И он «умно» улыбался самому себе, стараясь соответствовать мнению женщины, утешавшему его в печали. Жаль, приходилось надевать очки, но иначе он бы себя просто не увидел. Ну вот! Наконец-то весна, скоро совсем потеплеет, самое время для плотских радостей. Ах, Пиа!
Что ж, погляди, как он с отречённым видом вышагивает между фонтанами и мраморными львами, причудливо расположившимися на острове Лидо. Он даже стал подумывать о бегстве из холодной ветреной Венеции, но тут на помощь явилось весеннее лекарство в виде юной быстроногой девицы, то и дело попадавшейся навстречу. Выглядела она вполне зрелой в элегантном костюме из черного вельвета и в ярко-зеленой шелковой блузке с бирюзовой, под цвет глаз, косынкой на шее. Не столько хорошенькая, сколько броская. На загорелом лице темно-зеленые глаза смотрелись очень эффектно. Нос, правда, крупноватый, который она гордо задирала — лицо древних инков с тяжелой переносицей и широко расставленными глазами под арками бровей. Довольно плотная, приятно округлая, нежная, как первозданный пейзаж, обещающий ласковый дождик иссушенной земле. Имей в виду, к пятидесяти она обзаведется разжиревшей задницей, но пока ей примерно половина этих лет. Шагает твердо, уверенно — в юности все всё знают, по крайней мере, думают, что знают.

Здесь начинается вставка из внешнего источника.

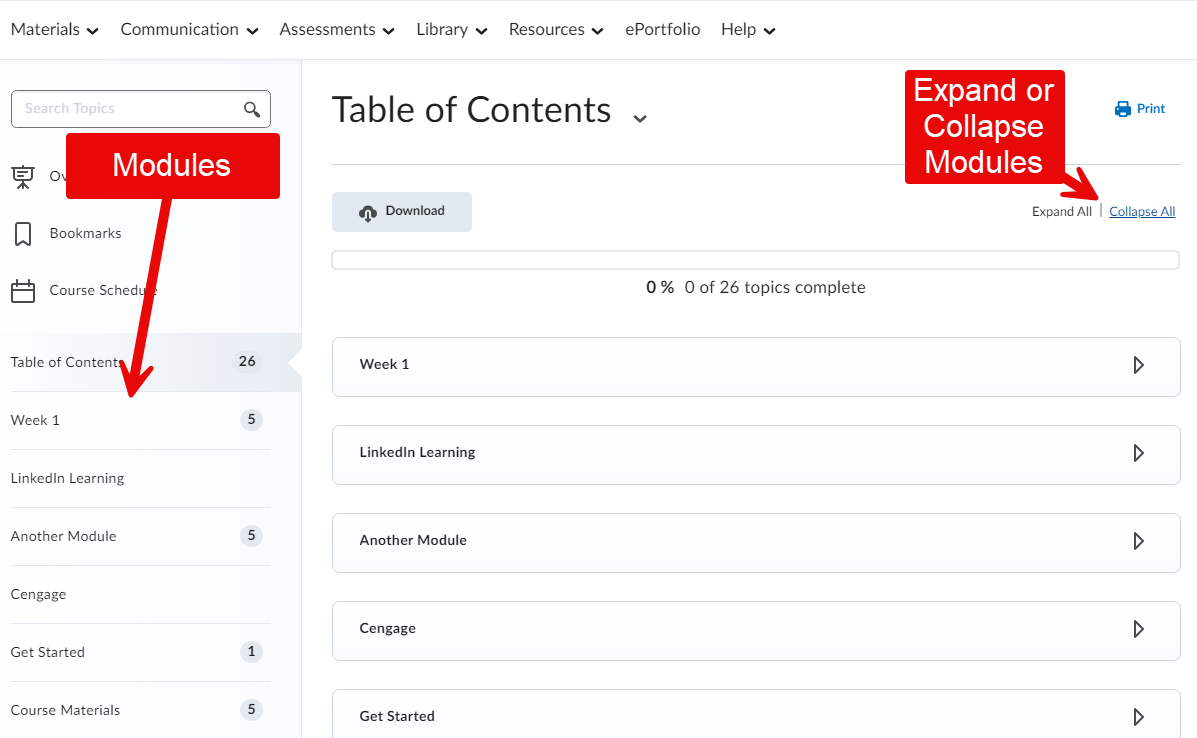Expand the Week 1 module arrow
The height and width of the screenshot is (738, 1197).
[1138, 365]
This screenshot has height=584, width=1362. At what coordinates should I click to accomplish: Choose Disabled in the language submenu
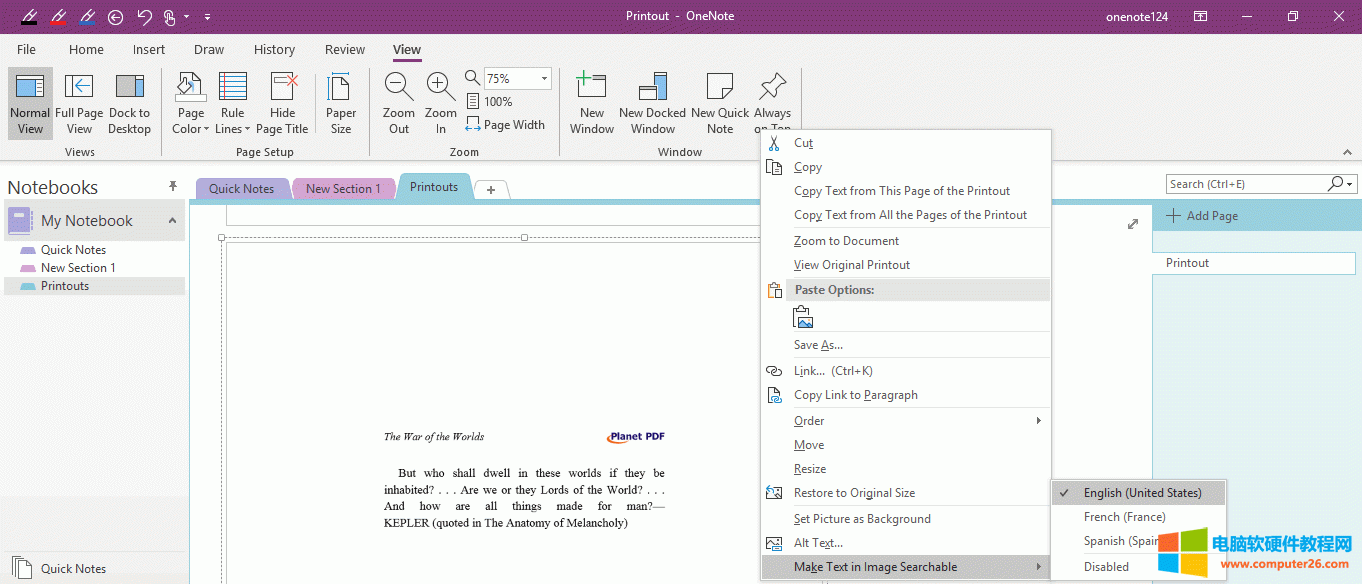click(x=1105, y=566)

Обескуражило его то, что девушка держала в руках книгу — увы, не его книгу, и он дал себе слово, что если вставит ее в роман, то это будет одна из его книг. Когда он столкнулся с девушкой во второй раз, то даже почувствовал озноб, увидев, что фамилия автора на суперобложке начиналась на «Б» — неужели она читает низкопробного писаку Блошфорта? Нет — какое счастье! Он мог бы поклясться крайней плотью Бога, восставшего из мертвых, что это был Бергсон. Уже завершая свой променад, Сатклифф заметил, как незнакомка, выбрав мраморную скамейку на солнечной стороне, покрывает цифрами поля в книге. Подсчитывает траты? Ему стало любопытно. Проходя мимо, он изобразил на лице равнодушие и вытянул шею, чтобы заглянуть в ее записи. Туристка поистратилась и хочет знать, сколько у нее осталось денег? Не любопытный от природы, он покружил вокруг нее, словно выбравший добычу гриф (так ему казалось), и в конце концов сел рядом. Она отодвинулась, освобождая ему место, и улыбнулась — спокойно, невозмутимо, с достоинством. Как женщина, уверенная в себе. Чуть погодя он с ужасом обнаружил, что ее математические выкладки имеют непосредственное отношение к скорости и массе, инерции и структуре, а сама она — ученица Минковского,[90]который довольно пренебрежительно отзывался о Бергсоне, поскольку Бергсон был профаном в математике. В то время Сатклифф понятия не имел о том, что сам Эйнштейн считал Минковского новатором, однако прикинулся осведомленным, желая доставить ей удовольствие и пробить брешь в обороне. На самом деле все эти сведения мало его интересовали. Но, с другой стороны, ему нравилось, когда женщина умела читать и писать, так что расстраиваться не стоило.